- Your instructions:
Put the lines from the one containing "Home (462, 96)" through the one containing "Utilização (318, 119)" into a Markdown table, with both of those lines included and any blank lines skipped. Use two columns: Row for the row number and Line text for the line.

- The records:
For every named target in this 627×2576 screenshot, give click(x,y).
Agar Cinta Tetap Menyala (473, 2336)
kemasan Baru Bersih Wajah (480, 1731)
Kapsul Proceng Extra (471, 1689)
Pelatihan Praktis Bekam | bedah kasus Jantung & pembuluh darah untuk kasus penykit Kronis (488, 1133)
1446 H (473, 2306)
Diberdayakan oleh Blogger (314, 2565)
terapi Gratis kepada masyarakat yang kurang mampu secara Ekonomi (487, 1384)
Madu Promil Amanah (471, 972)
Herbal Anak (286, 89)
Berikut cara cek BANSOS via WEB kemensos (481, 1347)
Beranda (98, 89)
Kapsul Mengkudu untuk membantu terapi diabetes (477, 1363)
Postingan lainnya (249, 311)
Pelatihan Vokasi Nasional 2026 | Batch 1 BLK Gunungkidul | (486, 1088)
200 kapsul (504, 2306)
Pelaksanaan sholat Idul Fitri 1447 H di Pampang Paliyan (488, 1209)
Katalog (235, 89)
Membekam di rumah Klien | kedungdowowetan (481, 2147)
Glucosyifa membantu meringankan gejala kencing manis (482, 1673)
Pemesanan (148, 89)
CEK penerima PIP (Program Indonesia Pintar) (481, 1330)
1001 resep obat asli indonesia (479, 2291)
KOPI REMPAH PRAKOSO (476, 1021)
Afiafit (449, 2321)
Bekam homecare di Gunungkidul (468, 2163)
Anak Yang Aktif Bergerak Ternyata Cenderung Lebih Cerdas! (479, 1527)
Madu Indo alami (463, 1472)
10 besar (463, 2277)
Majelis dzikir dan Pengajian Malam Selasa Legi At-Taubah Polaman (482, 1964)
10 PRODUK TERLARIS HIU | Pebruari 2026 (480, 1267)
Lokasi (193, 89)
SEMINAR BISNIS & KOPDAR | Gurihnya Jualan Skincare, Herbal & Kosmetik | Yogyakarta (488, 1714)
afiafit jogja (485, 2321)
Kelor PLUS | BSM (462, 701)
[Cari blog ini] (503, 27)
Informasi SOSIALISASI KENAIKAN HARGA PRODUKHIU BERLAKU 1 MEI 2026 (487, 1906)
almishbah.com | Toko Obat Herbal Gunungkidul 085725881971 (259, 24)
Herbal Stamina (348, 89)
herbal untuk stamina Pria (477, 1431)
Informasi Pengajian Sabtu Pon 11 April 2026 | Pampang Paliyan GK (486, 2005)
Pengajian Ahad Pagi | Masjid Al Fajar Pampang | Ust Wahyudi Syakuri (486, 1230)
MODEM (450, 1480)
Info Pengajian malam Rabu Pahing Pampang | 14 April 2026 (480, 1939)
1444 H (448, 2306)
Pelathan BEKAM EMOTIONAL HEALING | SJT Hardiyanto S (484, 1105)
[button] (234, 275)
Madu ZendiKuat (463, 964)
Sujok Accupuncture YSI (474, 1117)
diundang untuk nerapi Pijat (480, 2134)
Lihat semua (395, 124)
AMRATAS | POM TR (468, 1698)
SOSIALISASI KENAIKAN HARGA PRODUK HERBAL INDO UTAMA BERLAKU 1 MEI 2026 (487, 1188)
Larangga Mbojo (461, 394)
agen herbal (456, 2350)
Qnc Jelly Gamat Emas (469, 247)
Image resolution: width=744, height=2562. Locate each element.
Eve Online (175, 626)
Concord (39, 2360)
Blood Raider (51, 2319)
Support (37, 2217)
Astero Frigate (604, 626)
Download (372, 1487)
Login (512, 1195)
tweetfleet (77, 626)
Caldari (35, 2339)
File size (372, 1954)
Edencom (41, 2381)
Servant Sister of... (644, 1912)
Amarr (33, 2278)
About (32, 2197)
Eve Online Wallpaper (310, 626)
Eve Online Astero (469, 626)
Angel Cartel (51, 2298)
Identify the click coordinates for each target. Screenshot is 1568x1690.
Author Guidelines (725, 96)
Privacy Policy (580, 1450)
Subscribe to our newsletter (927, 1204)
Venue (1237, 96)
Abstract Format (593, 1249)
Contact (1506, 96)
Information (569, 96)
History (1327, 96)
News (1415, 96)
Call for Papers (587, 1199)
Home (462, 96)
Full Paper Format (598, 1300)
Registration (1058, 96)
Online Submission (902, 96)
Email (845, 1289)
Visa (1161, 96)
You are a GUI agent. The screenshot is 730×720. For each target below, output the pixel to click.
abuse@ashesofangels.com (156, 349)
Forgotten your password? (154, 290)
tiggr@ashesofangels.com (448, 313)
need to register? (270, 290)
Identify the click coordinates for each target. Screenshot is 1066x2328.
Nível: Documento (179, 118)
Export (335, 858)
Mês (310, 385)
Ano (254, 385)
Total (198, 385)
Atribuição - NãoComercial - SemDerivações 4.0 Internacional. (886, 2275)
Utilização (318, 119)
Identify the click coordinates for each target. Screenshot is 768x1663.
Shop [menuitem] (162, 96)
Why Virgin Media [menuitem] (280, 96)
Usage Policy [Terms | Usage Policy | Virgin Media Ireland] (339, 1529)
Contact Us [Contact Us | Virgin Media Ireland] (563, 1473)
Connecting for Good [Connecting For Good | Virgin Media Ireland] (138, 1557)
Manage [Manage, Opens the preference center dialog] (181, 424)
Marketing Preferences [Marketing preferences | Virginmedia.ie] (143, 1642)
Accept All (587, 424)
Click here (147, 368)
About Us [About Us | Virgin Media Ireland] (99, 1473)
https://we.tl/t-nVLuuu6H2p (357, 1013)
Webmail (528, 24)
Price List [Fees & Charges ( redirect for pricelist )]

- Response for this exercise:
| Row | Line text |
|---|---|
| 1 | Home (462, 96) |
| 2 | Full Paper Format (598, 1300) |
| 3 | Registration (1058, 96) |
| 4 | Online Submission (902, 96) |
| 5 | Email (845, 1289) |
| 6 | Visa (1161, 96) |
| 7 | You are a GUI agent. The screenshot is 730×720. For each target below, output the pixel to click. |
| 8 | abuse@ashesofangels.com (156, 349) |
| 9 | Forgotten your password? (154, 290) |
| 10 | tiggr@ashesofangels.com (448, 313) |
| 11 | need to register? (270, 290) |
| 12 | Identify the click coordinates for each target. Screenshot is 1066x2328. |
| 13 | Nível: Documento (179, 118) |
| 14 | Export (335, 858) |
| 15 | Mês (310, 385) |
| 16 | Ano (254, 385) |
| 17 | Total (198, 385) |
| 18 | Atribuição - NãoComercial - SemDerivações 4.0 Internacional. (886, 2275) |
| 19 | Utilização (318, 119) |